Take yesterday's game. The Orioles lineup was packed with bench players for the game against the New York Mets at Tradition Field, and four of them hammered the ball off Mets starter Brandon Knight as the Orioles took a three-run lead in the first inning. Ryan Freel opened the game with a long ground-rule double. Lou Montanez drove him in with a double. Ty Wigginton hit a long home run to left. And Oscar Salazar singled.

Of course, it's not an open competition for all the noncatching position roles. Freel and Wigginton are locks to make the team if they stay healthy all spring, so - even if the club breaks camp with a 12-man pitching staff - there really is only one job available for a group of position candidates that includes Montanez, Salazar, Scott Moore, Chris Gomez, Jolbert Cabrera and Donnie Murphy. Remove the extra outfielders from consideration and the picture becomes a little clearer, as the key that opens that final spot on the roster will be the ability to play effectively at shortstop if starter Cesar Izturis gets banged up or needs a day off.

"I need somebody to cover for Izturis," Trembley said. "How comfortable we are with that person says a lot, and what are your starting pitchers going to be like? I can't afford to have guys who go three innings. Then you have to have an eight-man bullpen."

Trembley has been complimentary toward most of the position candidates, but he is quick to point out that the decision really doesn't come down to who plays the best this spring and deserves the last place on the 25-man Opening Day roster. The only reason to go with a short bench is to compensate for a deficiency on the pitching staff.

"If you go with 13 pitchers, I think you are trying to cover for your starters," he said. "I don't think you need to cover for [Jeremy] Guthrie or Koji [Uehara], but the other three, until they are determined, we have to be prepared to go with 13 pitchers. ... That's why we're anxious to see some of these guys out there on the hill that haven't been out there. They'll make that decision for us."

There's no doubt Trembley and pitching coach Rick Kranitz hoped to have more answers by now. They have eliminated a couple of injured pitchers - Brad Hennessey and John Parrish - as candidates, but they still don't really know what they have in Rich Hill, newly signed Adam Eaton or potential swingman Mark Hendrickson.

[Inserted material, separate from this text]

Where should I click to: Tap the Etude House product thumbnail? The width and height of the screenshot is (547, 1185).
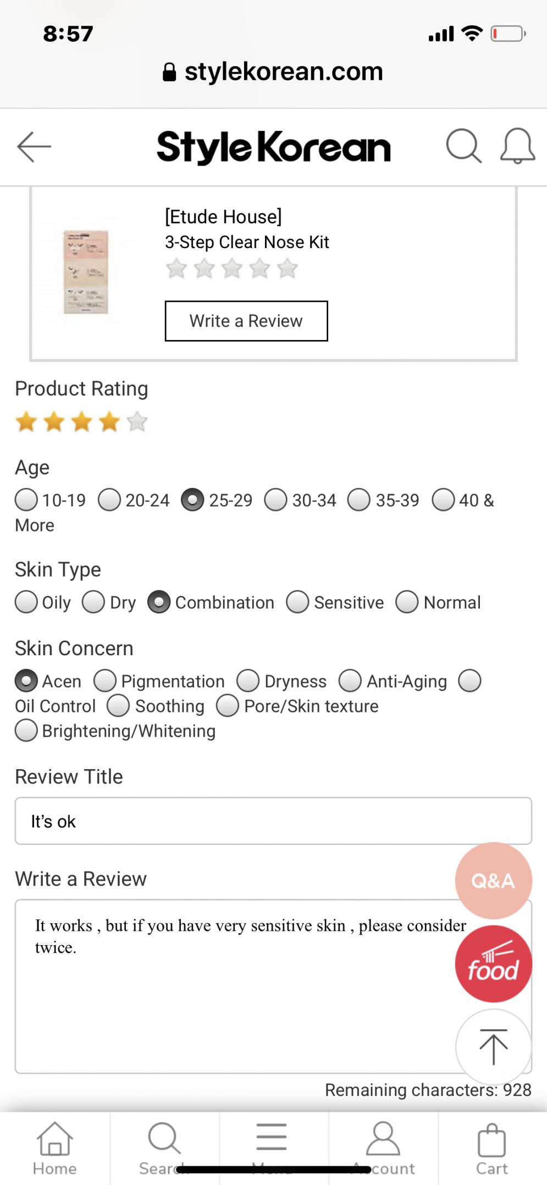86,272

"You're really at the mercy of your starting rotation," Kranitz said, "because if they're able to go long and eat innings, you need 12 and in some instances, possibly 11. But I would say 12 [is ideal]. We're going to look at it real hard and see. We're so up in the air on a rotation right now. I think that will really come down to the end when things start to fall into place on who is going to be in the rotation. I'll say within two weeks we'll have a real good idea of what we're going to do."

The roster crunch on the position side is actually a strength. The Orioles brought Gomez, Cabrera and Moore into camp because all of them can play just about anywhere in the infield. If the club goes with a 13-man pitching staff, however, there isn't room for any of them. Trembley has even tried reserve catcher Robby Hammock in the outfield and at first base to see whether he can squeeze some additional versatility onto the bench.

"I'm trying to move Gomez around," Trembley said. "I want to get Cabrera some time at first base. There is some flexibility in camp if you need to go 13 instead of 12. The pieces are there for us."

Though Trembley insists going with 13 pitchers is a real possibility, it seems likely the team will start the season with 12 because the Orioles have the option of using minor league designates for the final weekend of exhibition games and have days off before and after Opening Day.

"The eighth guy [in the bullpen] really never gets used," closer George Sherrill said. "I guess it's good to have it just in case, but [Triple-A] Norfolk is not too far. You can just bring somebody right up. I think they'll go with seven, but it's their call. We'll just see what they give us."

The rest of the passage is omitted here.